Brake disc “warping” is a common term or diagnosis used to describe a distorted brake disc.  Drivers who have experienced shuddering or shaking when applying the brakes may easily attribute this problem to brake disc warping.  However, assuming that everything was installed properly, this problem is often a result of the uneven transfer of friction material on the brake rotor.  Uneven patches of friction material changes the disc thickness variation (DTV), which may cause vibrations and effect brake performance.  So the real culprit, in many cases, is not that the rotors are warped, but that there are uneven deposits of the brake pad on the brake rotor which cause vibration or shuddering.


Causes of Unevenly Worn Disc


One of the main causes of this problem is overheating.  Using brakes involve a great amount of friction – and this renders the brakes really hot.  If a car, depending on its application, does not utilize the right brakes with the necessary heat-dissipating features, then vibrations and shuddering may eventually be a problem.


Below are some causes of unevenly worn disc that lead to brake shudder and vibration:


Low Quality Brake Pads – poor or low quality pads are more prone to overheat, especially if they are used often.   More heat the brake pads can handle means there is a good chance an uneven layer of friction material will be transferred onto the brake rotor, which causes vibrations.


Brake Pad Selection – standard brake pads for street use should not be used for racing, while high performance brake pads for racing should not be used for street use.  Modern brake pads are made with a certain combination of features that are intended to work within certain temperature ranges.  Racing brake pads are made to work well in high temperatures, whereas street brake pads are made to work well in lower temperatures.


Uneven Transfer of Friction Material – If brake pads are used beyond their heat capacity, this will cause uneven patches of materials to be transferred onto the rotor surface.  Although these may not be visibly noticeable, it may be felt by the driver as “shudders” during driving.


Warped Hubs – This is a fairly rare occurrence, it does happen sometimes.  If you bolt your disc to a warped hub, this will result to vibrations or shudders.  Vibrations can also be felt not necessarily because of warped hubs - but because the rusty hub face was not cleaned thoroughly before putting in the brake disc.


Solutions and Prevention


If your car is shuddering during braking and you think that it is probably because of warping - do a little investigating first.  Clean your discs and pads and make sure that it is clean from any rust, debris or any other materials that may cause shuddering.  Make sure that the hub and wheel flange are flat.  Ensure that the disc mounting hardware that you are using is in excellent condition.  Make sure that installation has been done using the right procedures necessary, including the appropriate torque recommendations and other specifications.

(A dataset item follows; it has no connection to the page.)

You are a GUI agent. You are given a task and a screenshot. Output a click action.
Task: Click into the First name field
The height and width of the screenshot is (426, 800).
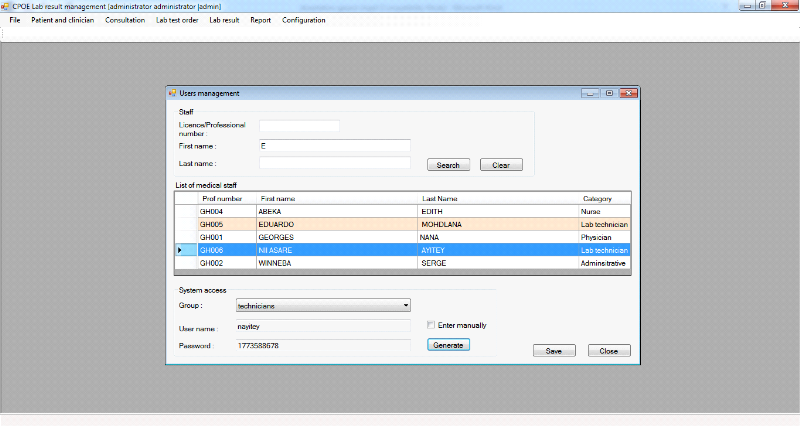click(x=335, y=145)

If the problem persists, another thing that you can do is to change your brake pads.  Make sure that your pads are those which are designed for your application and work within a certain temperature range.  Of course, there are different types of pads that may better suit your application such as ceramic, semi-metallic or metallic.


Most importantly, break in your brake pads properly.  If you have high performance brake pads, follow the brake in instructions provided.